* What you have to do: Swap "GUI agent" for "interface agent" throughout the entries below, and reproduce the entries with everything else left unchanged.

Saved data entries
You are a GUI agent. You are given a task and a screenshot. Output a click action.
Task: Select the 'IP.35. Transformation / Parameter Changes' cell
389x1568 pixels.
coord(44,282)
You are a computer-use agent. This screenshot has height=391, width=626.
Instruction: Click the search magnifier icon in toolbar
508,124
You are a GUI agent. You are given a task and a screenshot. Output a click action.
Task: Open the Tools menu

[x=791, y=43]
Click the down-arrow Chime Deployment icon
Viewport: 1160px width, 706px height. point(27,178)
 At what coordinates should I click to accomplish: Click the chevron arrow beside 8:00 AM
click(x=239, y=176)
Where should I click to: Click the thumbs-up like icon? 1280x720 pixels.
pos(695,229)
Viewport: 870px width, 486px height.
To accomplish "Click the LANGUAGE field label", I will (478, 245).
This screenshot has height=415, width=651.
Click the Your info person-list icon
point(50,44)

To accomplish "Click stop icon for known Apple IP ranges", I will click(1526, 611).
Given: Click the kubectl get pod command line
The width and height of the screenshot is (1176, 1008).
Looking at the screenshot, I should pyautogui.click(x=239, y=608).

* Output of the task:
You are a interface agent. You are given a task and a screenshot. Output a click action.
Task: Select the 'IP.35. Transformation / Parameter Changes' cell
389x1568 pixels.
coord(44,282)
You are a computer-use agent. This screenshot has height=391, width=626.
Instruction: Click the search magnifier icon in toolbar
508,124
You are a interface agent. You are given a task and a screenshot. Output a click action.
Task: Open the Tools menu

[x=791, y=43]
Click the down-arrow Chime Deployment icon
Viewport: 1160px width, 706px height. point(27,178)
 At what coordinates should I click to accomplish: Click the chevron arrow beside 8:00 AM
click(x=239, y=176)
Where should I click to: Click the thumbs-up like icon? 1280x720 pixels.
pos(695,229)
Viewport: 870px width, 486px height.
To accomplish "Click the LANGUAGE field label", I will (478, 245).
This screenshot has height=415, width=651.
Click the Your info person-list icon
point(50,44)

To accomplish "Click stop icon for known Apple IP ranges", I will click(1526, 611).
Given: Click the kubectl get pod command line
The width and height of the screenshot is (1176, 1008).
Looking at the screenshot, I should pyautogui.click(x=239, y=608).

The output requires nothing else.